“Hate is a virus," a message in royal icing. (📸: @sopheating)
“What’s important to us is that we fight for all marginalized communities,” co-founder Sophia Chang said. Sophia, or better known as @sopheating on Instagram, said that they’ve been planning to hold this fundraiser for AAAJ since January due to the rise in violence against Asian Americans, but the recent attacks in Georgia make this bake hit a little closer to home.
“In Pittsburgh, where there isn’t much diversity, it’s important to continue to champion people who don’t have a voice,” Sophia said. “ We can use our platform to advocate for change and raise awareness that these are experiences that everyone faces, and it starts on a small level.”
The other co-founders of Bakers for Change include pre-k teacher Kait Wakefield (@kait_bakes), wedding/portrait photographer Sarah McClosky (@sarahjeanette_), psychiatry resident Camille Tastenhoye (@ctastypastry), and Nashville-based pastry chef Jessica Bedor (@jessicabedor).
It all started with Kait posting “message cakes” on Instagram when COVID-19 hit the United States.
“I’d write things like ‘let’s stay home’ or ‘wear a mask,’” she said. Or some of my personal favorites: “Make Good Trouble,” “I shouldn’t have to tell you to care about other people” and “Love you...But From Like 6 ft. Away.”
--- --- ---
WHAT THIS EXERCISE ASKS:
1) Answer these questions from the text about Bakers for Change:
(a) Which organization is the fundraiser Sophia Chang describes meant to benefit?
(b) What is Kait Wakefield's job?
(c) When did Kait start posting "message cakes" on Instagram?
2) Summarize the text about Bakers for Change in two sentences.
3) Write the next few paragraphs of the text about Bakers for Change, starting after its last sentence.

(Collected data)
--- --- ---
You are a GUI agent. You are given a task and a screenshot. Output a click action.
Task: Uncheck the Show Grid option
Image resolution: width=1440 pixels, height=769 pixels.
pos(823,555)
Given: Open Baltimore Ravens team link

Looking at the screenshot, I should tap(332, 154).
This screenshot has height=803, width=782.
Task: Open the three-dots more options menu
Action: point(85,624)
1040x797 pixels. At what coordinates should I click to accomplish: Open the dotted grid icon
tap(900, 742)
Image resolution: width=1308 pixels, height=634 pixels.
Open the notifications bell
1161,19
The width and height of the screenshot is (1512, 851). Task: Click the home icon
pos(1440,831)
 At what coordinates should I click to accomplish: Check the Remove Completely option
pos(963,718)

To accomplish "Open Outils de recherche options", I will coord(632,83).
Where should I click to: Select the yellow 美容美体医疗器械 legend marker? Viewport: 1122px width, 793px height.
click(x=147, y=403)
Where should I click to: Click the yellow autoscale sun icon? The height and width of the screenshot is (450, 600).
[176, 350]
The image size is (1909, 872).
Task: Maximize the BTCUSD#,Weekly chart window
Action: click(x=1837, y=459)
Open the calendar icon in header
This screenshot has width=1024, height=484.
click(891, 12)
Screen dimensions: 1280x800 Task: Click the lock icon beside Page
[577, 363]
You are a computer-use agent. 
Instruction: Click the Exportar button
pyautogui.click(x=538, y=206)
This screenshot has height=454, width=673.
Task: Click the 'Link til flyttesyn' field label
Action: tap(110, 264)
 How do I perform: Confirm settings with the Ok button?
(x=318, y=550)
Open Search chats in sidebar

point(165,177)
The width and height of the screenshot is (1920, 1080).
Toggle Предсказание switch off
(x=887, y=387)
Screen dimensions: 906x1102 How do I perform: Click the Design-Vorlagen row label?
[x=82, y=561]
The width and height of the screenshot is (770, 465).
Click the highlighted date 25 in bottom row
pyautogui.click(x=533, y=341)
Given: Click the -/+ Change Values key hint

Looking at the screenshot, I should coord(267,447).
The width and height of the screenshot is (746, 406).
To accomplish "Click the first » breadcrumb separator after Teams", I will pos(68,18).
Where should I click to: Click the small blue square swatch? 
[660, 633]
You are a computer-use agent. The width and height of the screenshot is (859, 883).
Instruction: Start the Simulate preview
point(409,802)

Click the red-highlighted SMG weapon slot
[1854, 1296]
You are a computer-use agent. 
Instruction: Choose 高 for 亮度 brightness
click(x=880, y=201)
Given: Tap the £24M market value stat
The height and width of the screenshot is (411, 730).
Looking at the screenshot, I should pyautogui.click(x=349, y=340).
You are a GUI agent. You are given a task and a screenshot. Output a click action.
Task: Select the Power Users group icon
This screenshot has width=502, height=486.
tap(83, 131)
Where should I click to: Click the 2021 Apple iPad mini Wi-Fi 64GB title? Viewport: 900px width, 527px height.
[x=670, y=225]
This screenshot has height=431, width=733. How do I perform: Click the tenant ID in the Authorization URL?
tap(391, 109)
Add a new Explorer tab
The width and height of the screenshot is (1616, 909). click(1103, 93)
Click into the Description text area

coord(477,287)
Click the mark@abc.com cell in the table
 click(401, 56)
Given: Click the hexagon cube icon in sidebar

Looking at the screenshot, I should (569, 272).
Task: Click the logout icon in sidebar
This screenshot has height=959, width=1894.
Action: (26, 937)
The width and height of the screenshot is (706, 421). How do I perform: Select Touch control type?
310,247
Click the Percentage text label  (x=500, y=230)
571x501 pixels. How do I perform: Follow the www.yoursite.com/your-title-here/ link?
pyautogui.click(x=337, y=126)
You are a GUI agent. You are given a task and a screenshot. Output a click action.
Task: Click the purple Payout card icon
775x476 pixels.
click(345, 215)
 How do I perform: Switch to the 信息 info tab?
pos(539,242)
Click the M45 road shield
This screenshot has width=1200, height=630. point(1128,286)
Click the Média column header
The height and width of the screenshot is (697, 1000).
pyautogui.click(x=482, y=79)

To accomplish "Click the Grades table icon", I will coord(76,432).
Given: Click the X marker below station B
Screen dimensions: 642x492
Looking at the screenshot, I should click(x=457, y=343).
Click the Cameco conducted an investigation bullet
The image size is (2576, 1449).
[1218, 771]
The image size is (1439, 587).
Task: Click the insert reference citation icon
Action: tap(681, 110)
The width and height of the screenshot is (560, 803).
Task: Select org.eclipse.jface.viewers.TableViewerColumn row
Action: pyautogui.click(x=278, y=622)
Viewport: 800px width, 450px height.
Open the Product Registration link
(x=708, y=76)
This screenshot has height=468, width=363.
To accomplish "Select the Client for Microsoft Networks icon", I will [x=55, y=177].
--- --- ---
EXERCISE ANSWERS:
1)
(a) AAAJ
(b) She is a pre-k teacher.
(c) When COVID-19 hit the United States

2) Co-founder Sophia Chang said Bakers for Change has been planning a fundraiser for AAAJ since January because of rising violence against Asian Americans, and that the recent attacks in Georgia brought it closer to home. The group has five co-founders, and it began with Kait Wakefield posting "message cakes" on Instagram when COVID-19 hit the United States.

3)
“But then as things started getting worse and worse, I got angrier and angrier… so I posted in my stories asking ‘who wants to rage bake with me?’”
Flour, eggs, sugar — these simple ingredients became a recipe to soothe the complex, pandemic-era worries and, quite literally, bake a difference. Since starting in July, Bakers for Change have had participants join their virtual fundraisers from all over the United States and even Canada.
Camille said that these bake sales have resonated with so many because “people have felt powerless, and it’s really hard to watch communities suffer... it has been cool to see people come together through this community.”
This community includes the founding bakers themselves, who have all become friends at a time of social distancing. Through Zoom, social media, occasional masked neighborhood walks, and bake swaps, they’ve created a kinship of sweet activism.